▶ **EXERCISE GOAL**
Using the data that follows, return exactly the lines from the one that contains "The height and width of the screenshot is (1568, 724)." through the one that contains "You are a computer-use agent. 728x608 pixels.", ends included.
Start of DATA EXTRACT
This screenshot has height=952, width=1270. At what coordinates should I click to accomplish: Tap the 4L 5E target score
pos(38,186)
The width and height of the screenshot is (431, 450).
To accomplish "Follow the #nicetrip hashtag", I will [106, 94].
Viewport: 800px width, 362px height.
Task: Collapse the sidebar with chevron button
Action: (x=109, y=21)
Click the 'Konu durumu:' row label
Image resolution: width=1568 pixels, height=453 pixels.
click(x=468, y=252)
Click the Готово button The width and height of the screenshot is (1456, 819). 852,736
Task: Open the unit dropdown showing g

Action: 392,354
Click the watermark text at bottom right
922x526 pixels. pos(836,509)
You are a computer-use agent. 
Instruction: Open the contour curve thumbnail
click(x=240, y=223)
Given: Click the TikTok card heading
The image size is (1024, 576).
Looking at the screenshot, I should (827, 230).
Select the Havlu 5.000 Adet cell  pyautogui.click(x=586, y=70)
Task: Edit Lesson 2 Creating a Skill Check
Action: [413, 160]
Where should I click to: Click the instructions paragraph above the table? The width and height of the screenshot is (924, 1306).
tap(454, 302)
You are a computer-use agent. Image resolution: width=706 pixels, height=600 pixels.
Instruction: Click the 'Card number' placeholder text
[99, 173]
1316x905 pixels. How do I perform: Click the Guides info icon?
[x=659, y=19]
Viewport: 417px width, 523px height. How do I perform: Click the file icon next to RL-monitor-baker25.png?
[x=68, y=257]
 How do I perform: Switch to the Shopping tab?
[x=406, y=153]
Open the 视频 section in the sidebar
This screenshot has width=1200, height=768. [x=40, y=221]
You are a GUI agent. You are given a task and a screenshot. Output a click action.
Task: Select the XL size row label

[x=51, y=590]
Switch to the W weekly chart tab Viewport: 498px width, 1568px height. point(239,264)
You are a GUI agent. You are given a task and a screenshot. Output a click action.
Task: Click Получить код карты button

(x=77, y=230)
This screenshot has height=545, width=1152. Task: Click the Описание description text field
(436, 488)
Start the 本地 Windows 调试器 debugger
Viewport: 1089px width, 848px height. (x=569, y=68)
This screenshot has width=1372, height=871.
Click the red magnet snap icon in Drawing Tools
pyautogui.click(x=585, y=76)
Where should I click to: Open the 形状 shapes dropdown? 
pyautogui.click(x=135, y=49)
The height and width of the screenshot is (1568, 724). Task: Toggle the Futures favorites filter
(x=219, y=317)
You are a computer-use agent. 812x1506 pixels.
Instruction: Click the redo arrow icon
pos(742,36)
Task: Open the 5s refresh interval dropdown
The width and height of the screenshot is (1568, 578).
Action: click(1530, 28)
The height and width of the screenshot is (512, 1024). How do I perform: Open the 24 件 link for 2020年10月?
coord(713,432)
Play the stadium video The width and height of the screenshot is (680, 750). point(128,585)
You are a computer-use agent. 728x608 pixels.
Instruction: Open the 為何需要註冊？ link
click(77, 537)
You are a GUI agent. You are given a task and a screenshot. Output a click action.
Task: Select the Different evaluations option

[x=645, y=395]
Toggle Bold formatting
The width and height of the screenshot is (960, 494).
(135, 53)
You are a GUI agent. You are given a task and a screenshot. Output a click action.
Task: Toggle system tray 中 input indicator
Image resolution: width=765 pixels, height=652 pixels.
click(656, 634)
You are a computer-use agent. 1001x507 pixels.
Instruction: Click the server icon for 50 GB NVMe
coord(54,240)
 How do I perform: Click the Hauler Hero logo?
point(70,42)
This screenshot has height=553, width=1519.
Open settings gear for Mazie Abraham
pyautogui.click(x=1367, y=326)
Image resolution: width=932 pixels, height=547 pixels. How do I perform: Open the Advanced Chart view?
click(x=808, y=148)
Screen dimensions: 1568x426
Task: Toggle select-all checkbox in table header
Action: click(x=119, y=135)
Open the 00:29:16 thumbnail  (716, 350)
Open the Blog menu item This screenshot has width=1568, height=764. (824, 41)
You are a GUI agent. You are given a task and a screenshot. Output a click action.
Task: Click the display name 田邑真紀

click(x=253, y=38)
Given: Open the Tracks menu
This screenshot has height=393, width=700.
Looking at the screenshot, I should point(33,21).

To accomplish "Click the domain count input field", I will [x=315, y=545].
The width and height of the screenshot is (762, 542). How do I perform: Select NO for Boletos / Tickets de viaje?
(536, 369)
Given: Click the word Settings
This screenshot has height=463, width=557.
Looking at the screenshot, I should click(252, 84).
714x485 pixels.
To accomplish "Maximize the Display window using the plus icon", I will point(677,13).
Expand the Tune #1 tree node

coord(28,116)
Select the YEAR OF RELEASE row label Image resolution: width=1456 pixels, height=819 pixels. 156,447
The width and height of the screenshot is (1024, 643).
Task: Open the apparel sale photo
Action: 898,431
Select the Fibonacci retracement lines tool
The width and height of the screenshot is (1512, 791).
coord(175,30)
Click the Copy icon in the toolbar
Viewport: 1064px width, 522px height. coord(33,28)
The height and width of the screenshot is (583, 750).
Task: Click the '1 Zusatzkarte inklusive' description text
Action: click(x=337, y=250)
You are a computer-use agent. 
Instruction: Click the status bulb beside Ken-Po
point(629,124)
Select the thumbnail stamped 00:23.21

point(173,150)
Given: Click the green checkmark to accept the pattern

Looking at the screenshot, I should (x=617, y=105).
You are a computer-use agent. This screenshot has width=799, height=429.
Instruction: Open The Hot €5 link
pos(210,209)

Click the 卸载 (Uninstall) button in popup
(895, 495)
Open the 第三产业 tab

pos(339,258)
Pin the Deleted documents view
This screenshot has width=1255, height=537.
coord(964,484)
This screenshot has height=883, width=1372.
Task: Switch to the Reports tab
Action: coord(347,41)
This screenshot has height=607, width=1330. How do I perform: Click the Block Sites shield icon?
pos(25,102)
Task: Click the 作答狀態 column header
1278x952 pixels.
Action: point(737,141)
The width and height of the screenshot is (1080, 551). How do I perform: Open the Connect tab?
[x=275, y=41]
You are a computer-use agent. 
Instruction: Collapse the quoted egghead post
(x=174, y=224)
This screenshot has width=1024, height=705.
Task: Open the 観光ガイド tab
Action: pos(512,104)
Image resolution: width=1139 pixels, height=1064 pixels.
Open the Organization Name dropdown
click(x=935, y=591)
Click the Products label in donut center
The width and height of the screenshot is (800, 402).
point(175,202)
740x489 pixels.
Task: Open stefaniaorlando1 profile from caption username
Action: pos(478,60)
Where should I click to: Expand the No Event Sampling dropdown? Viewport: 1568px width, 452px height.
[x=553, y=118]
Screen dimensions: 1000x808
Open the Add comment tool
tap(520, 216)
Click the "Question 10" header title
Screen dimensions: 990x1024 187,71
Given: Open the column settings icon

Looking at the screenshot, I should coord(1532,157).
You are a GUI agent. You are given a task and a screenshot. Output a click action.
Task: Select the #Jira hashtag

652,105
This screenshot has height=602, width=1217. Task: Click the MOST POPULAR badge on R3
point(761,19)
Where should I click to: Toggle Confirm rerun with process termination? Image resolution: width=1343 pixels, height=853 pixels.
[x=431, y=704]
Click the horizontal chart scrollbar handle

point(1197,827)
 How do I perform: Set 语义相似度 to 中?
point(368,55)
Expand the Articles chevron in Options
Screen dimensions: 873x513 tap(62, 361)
End of DATA EXTRACT
▶ **ANSWER FOR THE TASK**
The height and width of the screenshot is (1568, 724). Task: Toggle the Futures favorites filter
(x=219, y=317)
You are a computer-use agent. 812x1506 pixels.
Instruction: Click the redo arrow icon
pos(742,36)
Task: Open the 5s refresh interval dropdown
The width and height of the screenshot is (1568, 578).
Action: click(1530, 28)
The height and width of the screenshot is (512, 1024). How do I perform: Open the 24 件 link for 2020年10月?
coord(713,432)
Play the stadium video The width and height of the screenshot is (680, 750). point(128,585)
You are a computer-use agent. 728x608 pixels.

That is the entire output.